In March, the doctor had described himself as an honest man who looked after patients that were seriously ill. He is presently being held with no bond. He has denied the allegations placed before him. His attorney, Steve Frey, said that he and his client would be ready to defend the matter in court; he added that Nagareddy was innocent of all charges pinned on him.

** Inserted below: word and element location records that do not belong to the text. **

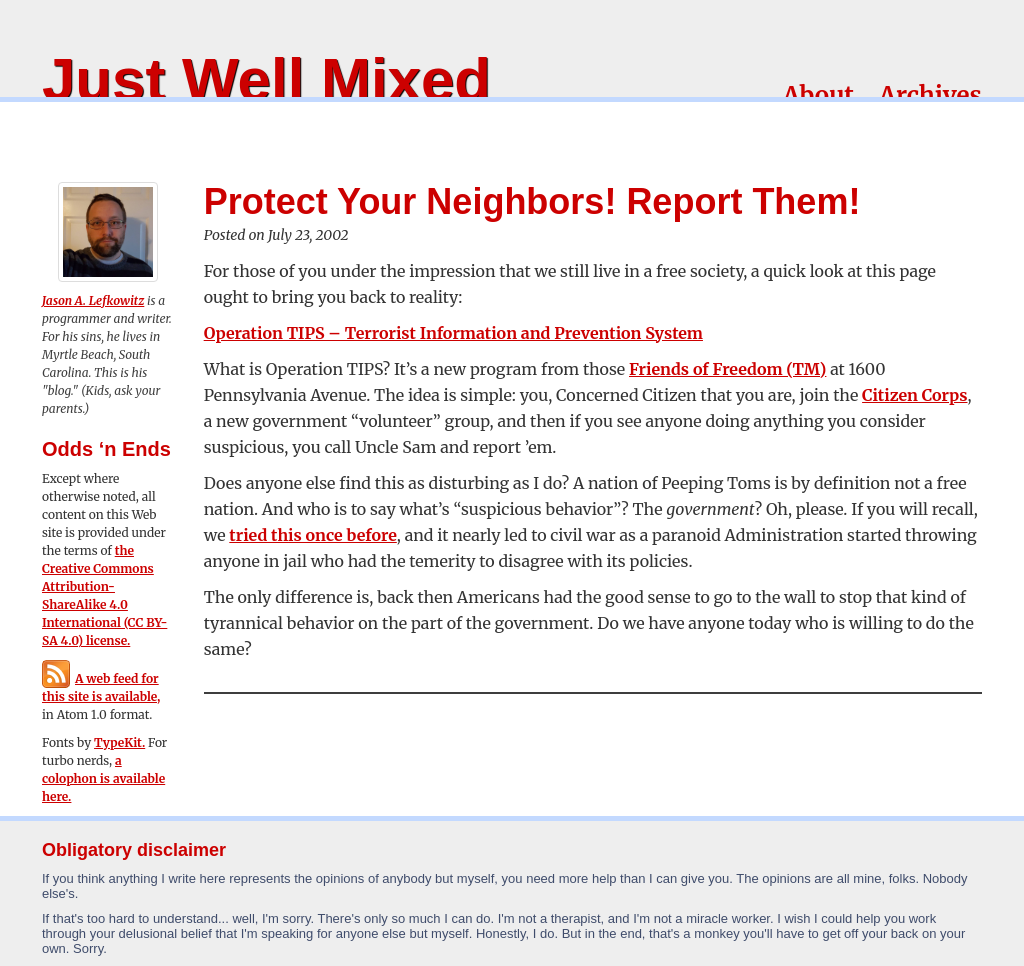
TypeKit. (119, 742)
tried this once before (313, 535)
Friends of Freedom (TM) (727, 369)
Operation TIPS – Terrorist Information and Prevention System (453, 333)
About (818, 95)
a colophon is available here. (103, 778)
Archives (930, 95)
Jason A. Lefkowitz (93, 300)
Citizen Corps (914, 395)
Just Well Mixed (266, 79)
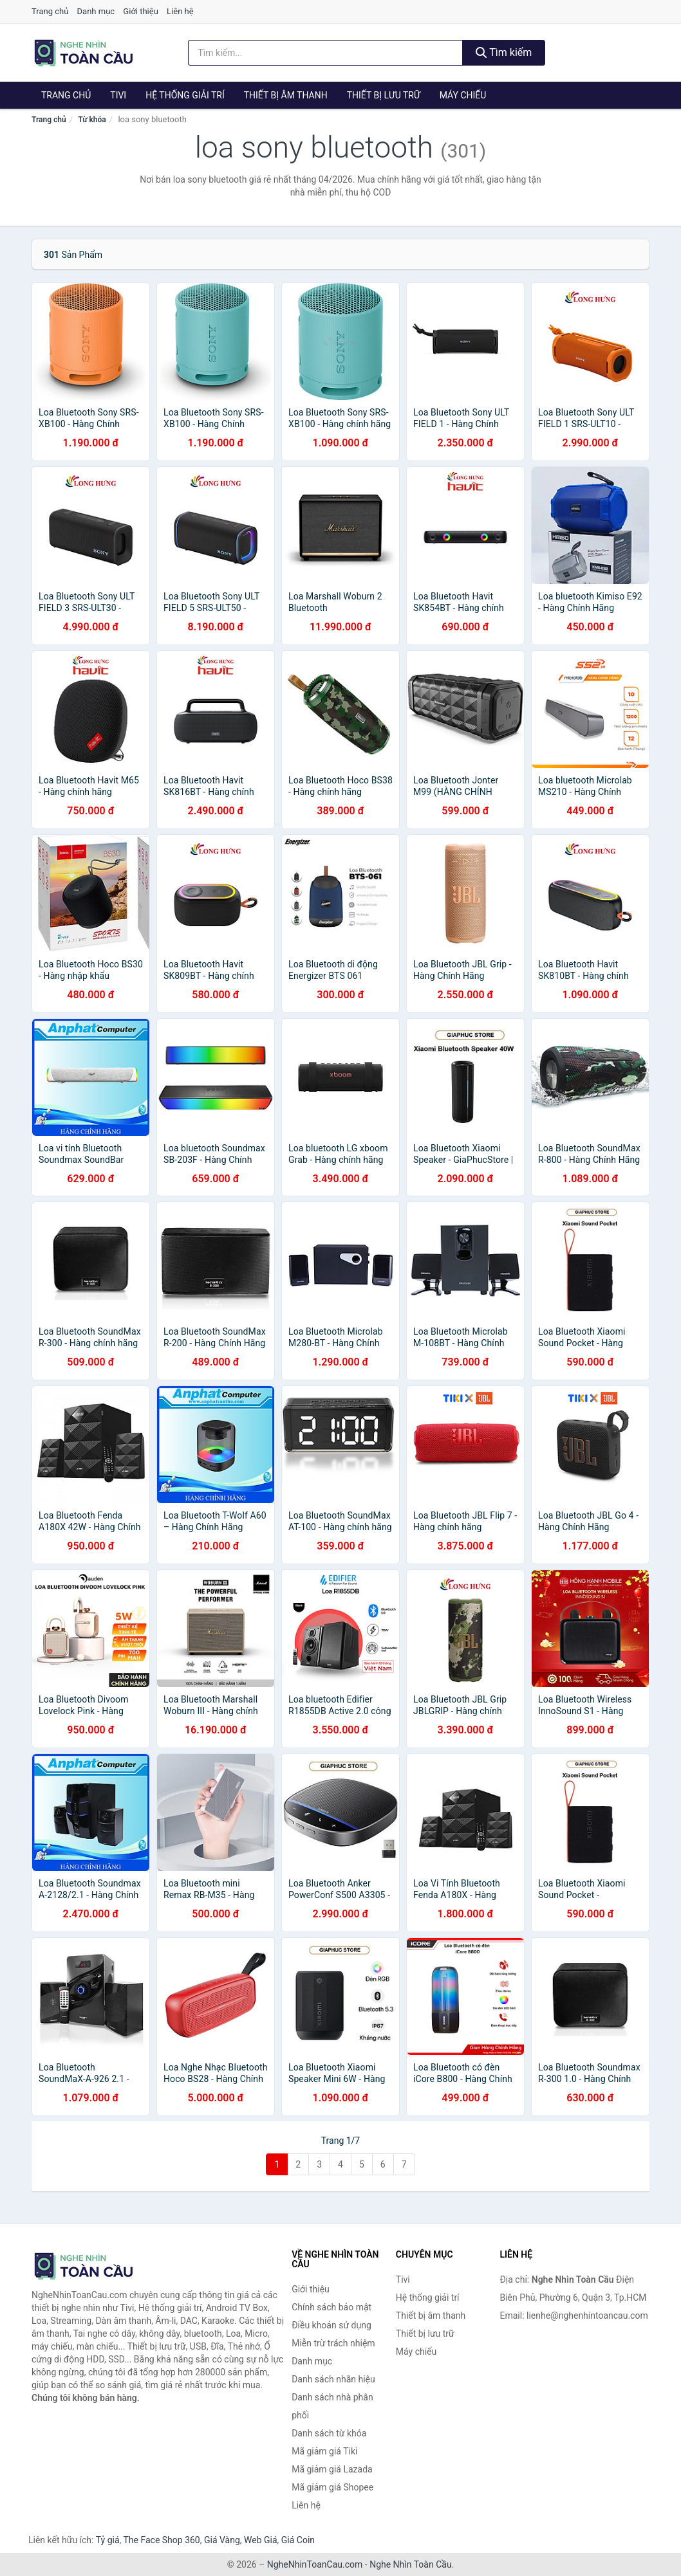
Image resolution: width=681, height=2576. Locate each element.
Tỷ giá (108, 2540)
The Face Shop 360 (161, 2540)
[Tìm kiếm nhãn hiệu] (325, 53)
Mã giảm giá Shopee (332, 2487)
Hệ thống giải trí (185, 95)
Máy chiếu (463, 95)
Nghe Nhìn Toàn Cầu (410, 2564)
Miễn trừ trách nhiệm (333, 2343)
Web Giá (260, 2540)
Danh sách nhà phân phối (332, 2406)
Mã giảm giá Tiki (324, 2451)
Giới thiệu (140, 11)
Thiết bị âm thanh (286, 95)
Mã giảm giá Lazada (332, 2469)
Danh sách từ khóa (329, 2433)
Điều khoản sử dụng (331, 2325)
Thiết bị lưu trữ (383, 95)
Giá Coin (298, 2540)
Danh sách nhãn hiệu (333, 2379)
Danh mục (96, 11)
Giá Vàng (222, 2540)
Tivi (118, 95)
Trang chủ (50, 11)
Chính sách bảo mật (331, 2307)
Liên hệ (180, 11)
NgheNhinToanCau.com (315, 2564)
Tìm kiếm (504, 52)
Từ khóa (92, 119)
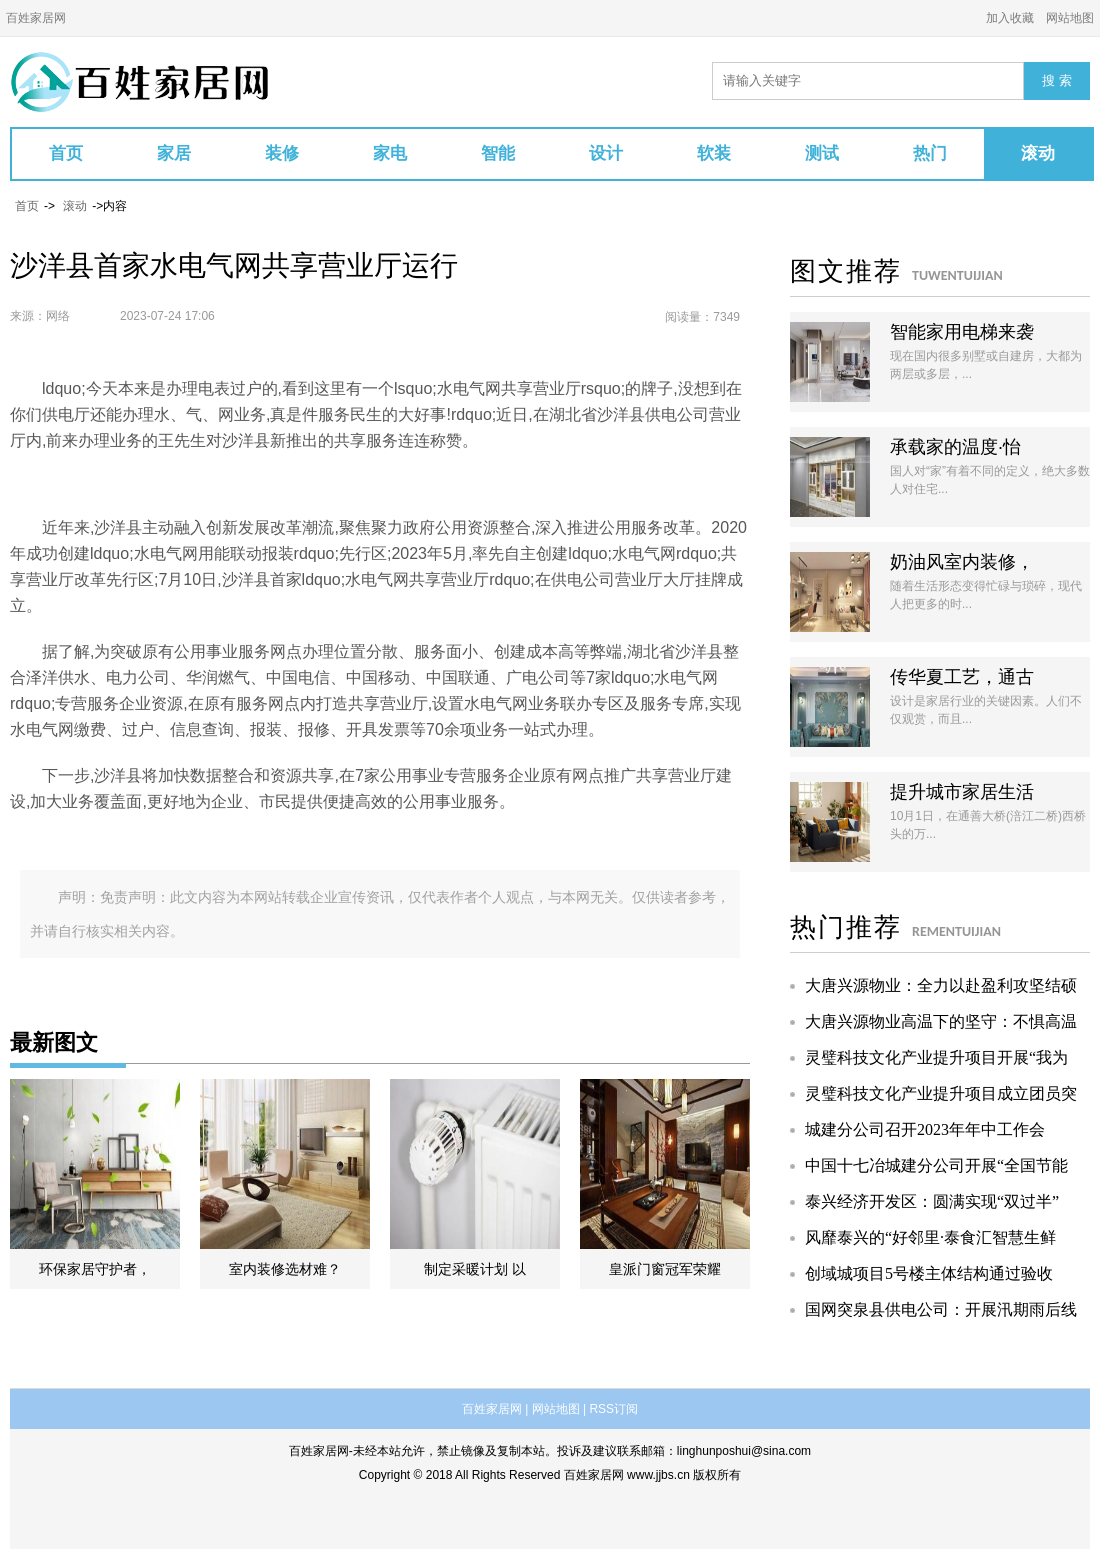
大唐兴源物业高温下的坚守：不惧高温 (941, 1021)
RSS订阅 (613, 1409)
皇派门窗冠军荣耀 (665, 1269)
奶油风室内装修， (962, 562)
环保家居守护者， (95, 1269)
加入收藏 (1010, 18)
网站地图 (1070, 18)
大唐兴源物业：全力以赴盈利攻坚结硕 (941, 985)
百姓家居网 (36, 18)
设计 (606, 153)
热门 (930, 153)
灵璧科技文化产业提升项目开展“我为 (936, 1057)
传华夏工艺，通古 (962, 677)
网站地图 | (559, 1409)
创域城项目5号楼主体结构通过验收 (929, 1273)
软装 (714, 153)
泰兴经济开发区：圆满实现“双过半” (932, 1201)
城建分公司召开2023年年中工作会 (925, 1129)
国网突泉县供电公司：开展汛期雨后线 (941, 1309)
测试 (822, 153)
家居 (174, 153)
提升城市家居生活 (962, 792)
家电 (390, 153)
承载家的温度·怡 (955, 447)
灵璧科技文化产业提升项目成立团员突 (941, 1093)
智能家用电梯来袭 (962, 332)
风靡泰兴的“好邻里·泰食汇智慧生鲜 (930, 1237)
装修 (282, 153)
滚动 (1038, 153)
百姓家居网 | (495, 1409)
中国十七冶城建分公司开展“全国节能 (936, 1165)
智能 (498, 153)
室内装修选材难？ (285, 1269)
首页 (66, 153)
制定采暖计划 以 (475, 1269)
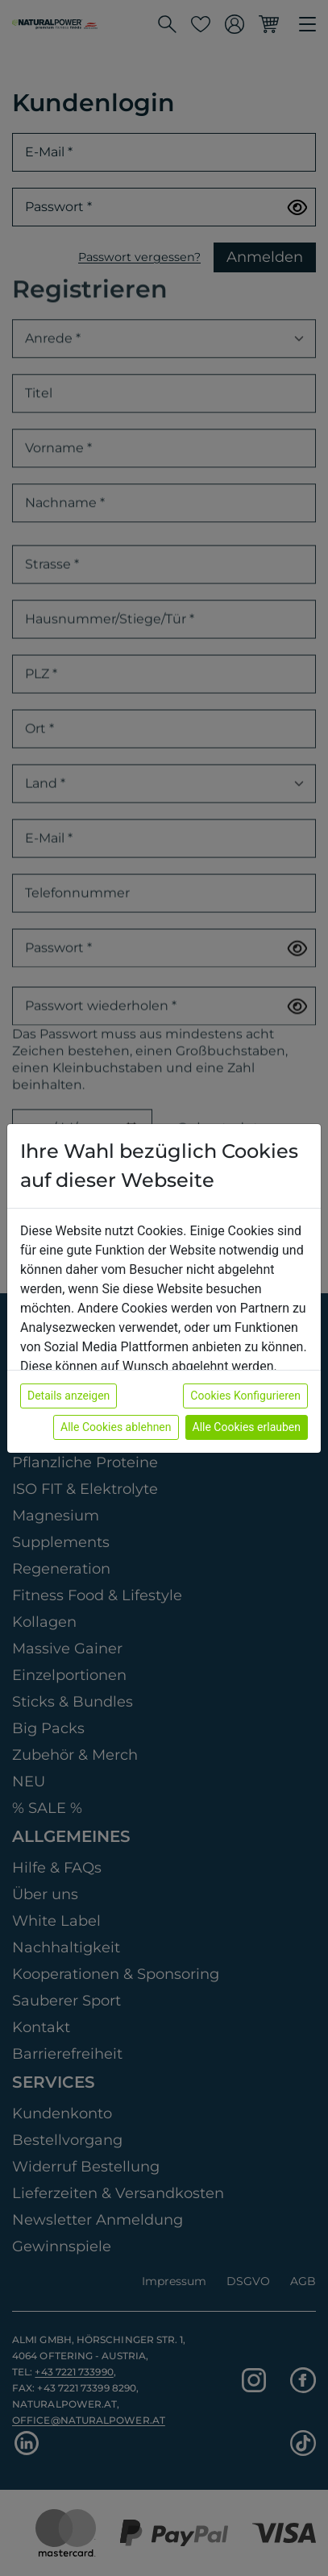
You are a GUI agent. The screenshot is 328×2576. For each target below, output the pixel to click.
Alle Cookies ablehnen (115, 1427)
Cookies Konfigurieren (245, 1395)
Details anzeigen (68, 1395)
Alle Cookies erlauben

This is the latest development in a protracted investigation involving Nagareddy and his dodgy medical practice. A probation officer was the first person to raise a red flag after she noticed that three dead people on her case file had been patients of the doctor. She reported the suspicious deaths to the Drug Enforcement Administration, who, with the help of local police authorities, built a case against Nagareddy. He was indicted for contravening the Georgia Controlled Substances Act for prescribing medications without medical justifiable cause. He was later released on a $100,000 bond.
According to court documents, 36 of Nagareddy’s patients died from controlled substances that included oxycodone, hydrocodone, fentanyl, amphetamine, and methadone. His patients were struggling with panic attacks, depression, and addiction. Some former patients credit him for saving their lives and lauding him as the only physician who would attend to them without insurance. Others labeled him a “drug pusher,” saying his waiting room was often packed with dazed patients. “You could tell a lot of them were junkies,” said Rebecca Gray, whose sister overdosed on painkillers.